● **Passage to read**:

# Beethovens Third Period



## Frederick Kurth M.D. (Mar 14, 2010)

Dear Beethoven lovers,
One of the perennial mysteries of Beethoven's creativity is the provenance of his Third Period. We all know that his Second Period is linked to his deafness and his heroic efforts to continue his creative career. The Heroic Period began around 1802 and is first fully realized in his third symphony, the EROICA. If you listen to the Second Symphony, which is lovely high classical, and then listen to the Third Symphony one enters a new world. The Heroic Period ended around 1812; he then fell into a fallow period for three years before entering his greatest creative time. 
What triggered his transformation? I have written a play, The Beethovens, that dramatizes what I think fueled the transformation. The play was staged in Hollywood and ran for 4 weeks to critical acclaim. I also have written a movie version of the script. Both the stage and movie versions are available on Amazon for 10 bucks. The story begins with the death of his brother, Karl, November 15, 1815. His death left a widow, Johanna Beethoven and her son, Little Karl, who henceforth played a momentous part in Beethoven's emotional life. The play dramatizes this story.
More Details will follow.


----------



## Edward Elgar (Mar 22, 2006)

Wow! That's an achievement and a half!

In my personal opinion, I think in the third period he abandoned the ego and looked at music as an independent observer. I think this reflective period implies he went some way in making peace with his deafness. Also, the radical elements I think came from a desire to push boundaries to their limits so that no composer could be a true classical after Beethoven as everything that could be said, was said.


----------



## Frederick Kurth M.D. (Mar 14, 2010)

Dear Elgar,

I appreciate your quick reply and your kind words. But I think your theory does not account for the universal appeal of third period music. If Beethoven abandoned the ego and took it in an objective stance entirely he would not have written such beautiful music that all of us can relate to. Rather than abandoning the ego he made deep contact with it.

● **Required task 1**: Copy the Beethoven forum thread verbatim, from "What triggered his" to "(Mar 22, 2006)".

[Entries for locating words and elements]
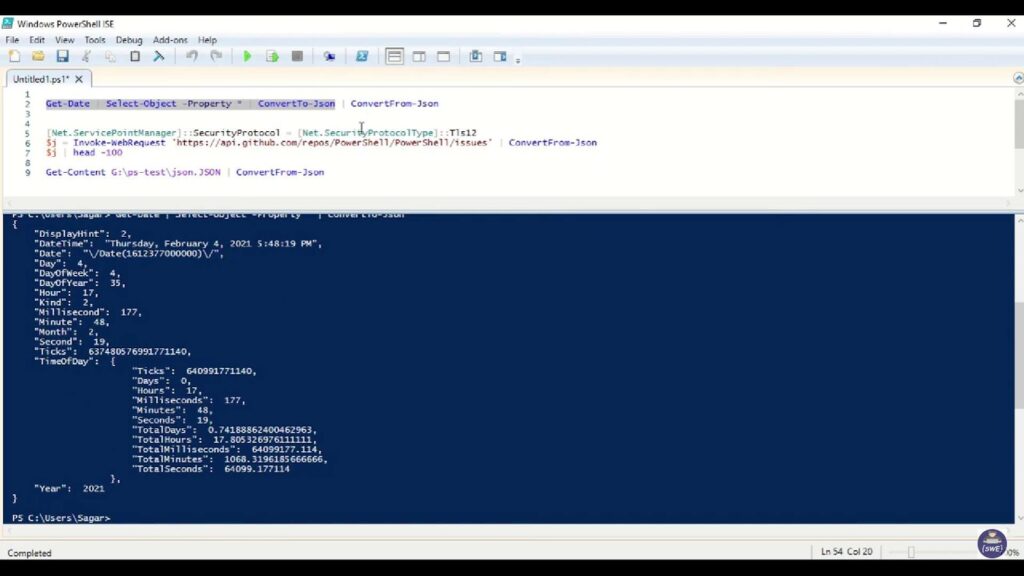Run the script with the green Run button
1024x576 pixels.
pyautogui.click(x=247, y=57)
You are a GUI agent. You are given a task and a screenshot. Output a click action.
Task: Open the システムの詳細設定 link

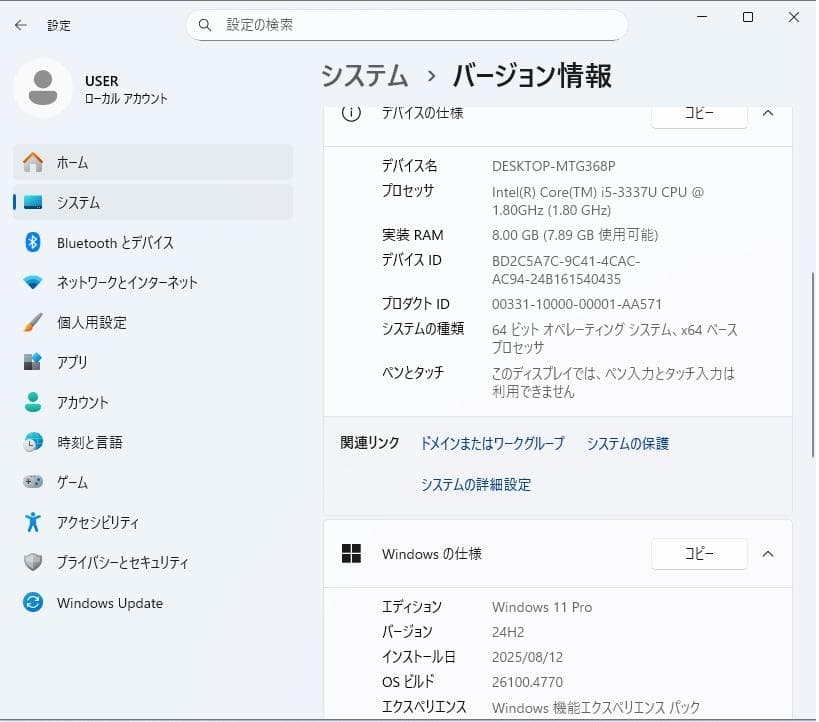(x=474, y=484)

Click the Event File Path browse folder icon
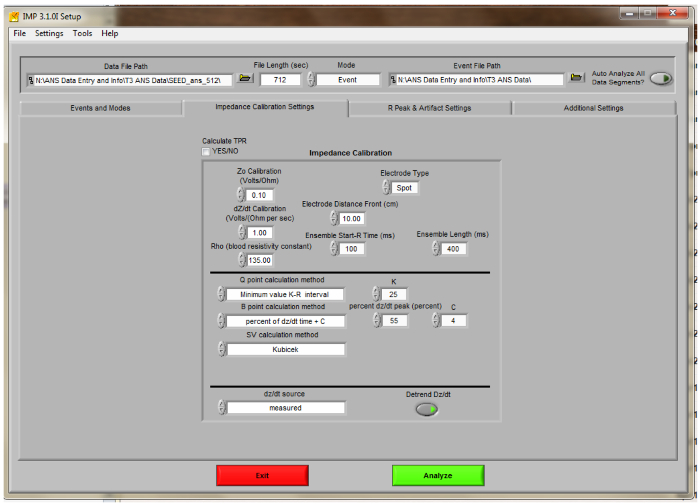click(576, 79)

● **Required task 2**: Repeat every line of the listing above exactly, leaving out the pictures.

● **Final result 1**:
What triggered his transformation? I have written a play, The Beethovens, that dramatizes what I think fueled the transformation. The play was staged in Hollywood and ran for 4 weeks to critical acclaim. I also have written a movie version of the script. Both the stage and movie versions are available on Amazon for 10 bucks. The story begins with the death of his brother, Karl, November 15, 1815. His death left a widow, Johanna Beethoven and her son, Little Karl, who henceforth played a momentous part in Beethoven's emotional life. The play dramatizes this story.
More Details will follow.


----------



## Edward Elgar (Mar 22, 2006)

● **Final result 2**:
Run the script with the green Run button
1024x576 pixels.
pyautogui.click(x=247, y=57)
You are a GUI agent. You are given a task and a screenshot. Output a click action.
Task: Open the システムの詳細設定 link

(x=474, y=484)

Click the Event File Path browse folder icon
click(576, 79)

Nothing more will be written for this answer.